_DIRECTIVE_:
Lay out every line of the records below as a Markdown table with the columns Row and Line, leaving out blank lines and numbering the rows in order.

[start ENTRIES SUPPLIED]

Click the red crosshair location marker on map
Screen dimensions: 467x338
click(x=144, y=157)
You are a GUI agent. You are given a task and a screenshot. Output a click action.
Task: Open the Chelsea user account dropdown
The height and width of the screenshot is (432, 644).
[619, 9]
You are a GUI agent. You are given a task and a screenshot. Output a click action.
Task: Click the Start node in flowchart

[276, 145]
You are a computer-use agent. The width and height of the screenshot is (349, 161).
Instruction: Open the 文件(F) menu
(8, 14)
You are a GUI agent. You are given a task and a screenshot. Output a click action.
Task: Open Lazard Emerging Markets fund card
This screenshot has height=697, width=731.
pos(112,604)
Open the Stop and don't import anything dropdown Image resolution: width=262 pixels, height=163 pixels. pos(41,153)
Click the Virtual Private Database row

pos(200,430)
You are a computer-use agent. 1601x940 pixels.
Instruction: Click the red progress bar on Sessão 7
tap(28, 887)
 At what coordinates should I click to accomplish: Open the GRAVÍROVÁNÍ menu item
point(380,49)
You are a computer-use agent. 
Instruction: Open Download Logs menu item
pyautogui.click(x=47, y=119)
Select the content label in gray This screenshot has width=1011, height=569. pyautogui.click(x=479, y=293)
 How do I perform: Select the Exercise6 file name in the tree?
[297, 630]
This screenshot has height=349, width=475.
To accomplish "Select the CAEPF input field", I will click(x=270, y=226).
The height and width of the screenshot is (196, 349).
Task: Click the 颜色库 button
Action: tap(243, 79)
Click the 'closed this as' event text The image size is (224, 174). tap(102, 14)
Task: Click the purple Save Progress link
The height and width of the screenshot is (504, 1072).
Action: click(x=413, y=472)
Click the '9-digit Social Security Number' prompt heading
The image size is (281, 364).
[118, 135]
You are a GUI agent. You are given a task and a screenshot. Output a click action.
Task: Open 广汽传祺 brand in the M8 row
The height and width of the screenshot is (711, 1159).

[end ENTRIES SUPPLIED]

_TASK OUTPUT_:
| Row | Line |
|---|---|
| 1 | Click the red crosshair location marker on map |
| 2 | Screen dimensions: 467x338 |
| 3 | click(x=144, y=157) |
| 4 | You are a GUI agent. You are given a task and a screenshot. Output a click action. |
| 5 | Task: Open the Chelsea user account dropdown |
| 6 | The height and width of the screenshot is (432, 644). |
| 7 | [619, 9] |
| 8 | You are a GUI agent. You are given a task and a screenshot. Output a click action. |
| 9 | Task: Click the Start node in flowchart |
| 10 | [276, 145] |
| 11 | You are a computer-use agent. The width and height of the screenshot is (349, 161). |
| 12 | Instruction: Open the 文件(F) menu |
| 13 | (8, 14) |
| 14 | You are a GUI agent. You are given a task and a screenshot. Output a click action. |
| 15 | Task: Open Lazard Emerging Markets fund card |
| 16 | This screenshot has height=697, width=731. |
| 17 | pos(112,604) |
| 18 | Open the Stop and don't import anything dropdown Image resolution: width=262 pixels, height=163 pixels. pos(41,153) |
| 19 | Click the Virtual Private Database row |
| 20 | pos(200,430) |
| 21 | You are a computer-use agent. 1601x940 pixels. |
| 22 | Instruction: Click the red progress bar on Sessão 7 |
| 23 | tap(28, 887) |
| 24 |  At what coordinates should I click to accomplish: Open the GRAVÍROVÁNÍ menu item |
| 25 | point(380,49) |
| 26 | You are a computer-use agent.  |
| 27 | Instruction: Open Download Logs menu item |
| 28 | pyautogui.click(x=47, y=119) |
| 29 | Select the content label in gray This screenshot has width=1011, height=569. pyautogui.click(x=479, y=293) |
| 30 |  How do I perform: Select the Exercise6 file name in the tree? |
| 31 | [297, 630] |
| 32 | This screenshot has height=349, width=475. |
| 33 | To accomplish "Select the CAEPF input field", I will click(x=270, y=226). |
| 34 | The height and width of the screenshot is (196, 349). |
| 35 | Task: Click the 颜色库 button |
| 36 | Action: tap(243, 79) |
| 37 | Click the 'closed this as' event text The image size is (224, 174). tap(102, 14) |
| 38 | Task: Click the purple Save Progress link |
| 39 | The height and width of the screenshot is (504, 1072). |
| 40 | Action: click(x=413, y=472) |
| 41 | Click the '9-digit Social Security Number' prompt heading |
| 42 | The image size is (281, 364). |
| 43 | [118, 135] |
| 44 | You are a GUI agent. You are given a task and a screenshot. Output a click action. |
| 45 | Task: Open 广汽传祺 brand in the M8 row |
| 46 | The height and width of the screenshot is (711, 1159). |